Em Carinhanha, cidade baiana banhada pelo rio São Francisco, situada no sudoeste, na divisa com Paraopeba (Minas Gerais), realiza-se, todos os anos o famoso Festival do Acari. Aliás, o Acari, também conhecido por Cari, Cascudo e Carinhanha (nome indígena) deu o nome à cidade baiana. A festa começa nas primeiras horas da manhã, com alvorada de fogos, missa solene, jogos, almoço comemorativo, procissão à tarde e nova queima de fogos e fogueiras à noite, quando a população se reúne para as cantorias, bebericar e comer Acari assado no borralho. O Acari é um peixe pré-histórico, com exoesqueleto – placas ósseas justapostas na parte externa, formando uma carapaça protetora. Quando a fogueira vai chegando ao fim, já com muitas cinzas sobre os tições em fim de combustão, coloca-se o Acari no “borralho”, sem tratar e deixa-se que ele fique tostado – o que marca o fim do cozimento. Neste ponto tira-se o Acari do fogo e remove-se a carapaça. Ele sai por inteiro, o que também ocorre com as vísceras, restando o filezão pronto para ser degustado. Aí é só preparar os acompanhamentos: pirão, farinha torrada ou farofa, salada, molho de pimenta e vinagrete.

Numa dessas festas Oswaldo compareceu a convite de amigos e após o jantar típico perguntou se ali não existiam “piranhas”. Ao que os amigos disseram que o levariam ao local exato da pescaria noturna. Sobe palafitas, erguidas na várzea do São Francisco, construíram diversas casas de madeira interligadas por passarelas do mesmo material. Esta técnica de construção é muito comum em áreas próximas de grandes rios, para evitar o completo alagamento na época das cheias. “Desse modo ainda que o “Velho Chico” saísse da “sua caixa”, o movimento daquele excelente pesqueiro de “piranhas” não sofreria qualquer tipo de prejuízo”.

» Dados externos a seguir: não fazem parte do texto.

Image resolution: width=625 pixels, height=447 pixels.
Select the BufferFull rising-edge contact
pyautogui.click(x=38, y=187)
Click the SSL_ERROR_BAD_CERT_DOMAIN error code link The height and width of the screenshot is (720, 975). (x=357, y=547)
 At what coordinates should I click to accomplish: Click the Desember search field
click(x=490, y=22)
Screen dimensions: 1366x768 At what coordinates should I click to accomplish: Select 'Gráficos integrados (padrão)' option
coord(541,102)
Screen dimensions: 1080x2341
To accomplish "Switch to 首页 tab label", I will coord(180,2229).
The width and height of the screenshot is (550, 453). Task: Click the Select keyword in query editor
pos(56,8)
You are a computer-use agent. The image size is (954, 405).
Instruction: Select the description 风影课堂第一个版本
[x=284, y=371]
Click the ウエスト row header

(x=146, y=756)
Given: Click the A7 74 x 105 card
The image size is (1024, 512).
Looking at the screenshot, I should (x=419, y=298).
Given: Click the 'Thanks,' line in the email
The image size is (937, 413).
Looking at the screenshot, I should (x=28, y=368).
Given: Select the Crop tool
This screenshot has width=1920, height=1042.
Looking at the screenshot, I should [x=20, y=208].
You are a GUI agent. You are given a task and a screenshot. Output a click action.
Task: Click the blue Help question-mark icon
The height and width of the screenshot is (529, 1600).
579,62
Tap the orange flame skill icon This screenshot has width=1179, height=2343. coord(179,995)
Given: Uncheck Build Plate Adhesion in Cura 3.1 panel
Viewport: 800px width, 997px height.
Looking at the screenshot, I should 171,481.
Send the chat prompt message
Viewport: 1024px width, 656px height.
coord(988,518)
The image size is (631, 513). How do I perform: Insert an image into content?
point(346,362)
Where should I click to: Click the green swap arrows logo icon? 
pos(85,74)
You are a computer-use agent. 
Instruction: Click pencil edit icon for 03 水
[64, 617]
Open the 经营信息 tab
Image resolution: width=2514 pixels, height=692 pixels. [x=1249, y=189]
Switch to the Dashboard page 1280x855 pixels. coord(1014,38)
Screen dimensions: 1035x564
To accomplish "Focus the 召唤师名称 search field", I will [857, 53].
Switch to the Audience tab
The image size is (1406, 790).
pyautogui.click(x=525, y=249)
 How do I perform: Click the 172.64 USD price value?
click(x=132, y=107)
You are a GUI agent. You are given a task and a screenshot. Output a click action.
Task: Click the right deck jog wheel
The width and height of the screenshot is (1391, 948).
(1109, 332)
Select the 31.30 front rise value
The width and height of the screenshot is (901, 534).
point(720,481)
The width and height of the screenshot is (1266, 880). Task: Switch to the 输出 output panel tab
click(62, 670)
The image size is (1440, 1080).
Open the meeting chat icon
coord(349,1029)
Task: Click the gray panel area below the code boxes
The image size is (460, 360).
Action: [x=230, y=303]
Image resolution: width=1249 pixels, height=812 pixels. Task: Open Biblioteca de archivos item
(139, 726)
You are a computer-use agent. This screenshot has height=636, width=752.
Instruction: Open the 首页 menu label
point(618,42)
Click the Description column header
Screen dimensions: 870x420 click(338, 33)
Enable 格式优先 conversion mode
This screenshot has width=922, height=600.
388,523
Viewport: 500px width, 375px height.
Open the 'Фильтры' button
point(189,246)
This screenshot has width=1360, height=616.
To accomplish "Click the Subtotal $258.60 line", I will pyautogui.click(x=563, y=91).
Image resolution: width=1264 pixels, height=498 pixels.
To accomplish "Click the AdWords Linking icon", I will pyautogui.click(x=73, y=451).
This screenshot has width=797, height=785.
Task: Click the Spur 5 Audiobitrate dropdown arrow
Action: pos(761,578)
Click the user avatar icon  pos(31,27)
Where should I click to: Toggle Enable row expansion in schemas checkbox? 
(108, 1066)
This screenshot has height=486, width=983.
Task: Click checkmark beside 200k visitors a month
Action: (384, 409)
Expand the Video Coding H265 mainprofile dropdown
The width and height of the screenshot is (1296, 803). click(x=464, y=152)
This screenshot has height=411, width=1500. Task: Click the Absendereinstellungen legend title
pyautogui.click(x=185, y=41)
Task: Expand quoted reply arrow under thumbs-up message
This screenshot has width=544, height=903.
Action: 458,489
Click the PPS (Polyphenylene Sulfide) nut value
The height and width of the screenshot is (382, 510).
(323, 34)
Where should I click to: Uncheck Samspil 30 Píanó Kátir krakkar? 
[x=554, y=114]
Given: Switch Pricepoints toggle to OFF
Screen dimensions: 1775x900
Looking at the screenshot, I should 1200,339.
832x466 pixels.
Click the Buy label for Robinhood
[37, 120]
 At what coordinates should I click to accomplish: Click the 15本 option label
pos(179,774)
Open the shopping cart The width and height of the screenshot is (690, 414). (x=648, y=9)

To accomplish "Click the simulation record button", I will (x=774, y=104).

Ao chagarem ao famoso “pesqueiro” Oswaldo escolheu uma “piranhinha” jovem, bem bonita e com contornos bem acentuados. Naquele tempo não se costumava construir banheiros contíguos aos quartos, de modo que a higiene íntima era feita em bacias com água tirada de vasos que ficavam sobre mezinhas nos quartos. As “moças de fino trato”, após a prática do atletismo de alcova, levam a bacia com água, uma toalha e uma saboneteira até o cliente para devida assepsia. As mais refinadas ainda ofereciam um perfume; normalmente um “Avant Laffete” – o clássico dos bregas da época. Terminada sua “ginástica” a ”personal trainning” beiradeira apresentou a Oswaldo um maço de papel higiênico e pedindo-lhe desculpas, justificou-se: “Olha moço, me discurpe. É que eu só me imputecí a uns quinze dia e ainda não ganhei dinhero soficiente prá comprá os apareio de meterage.”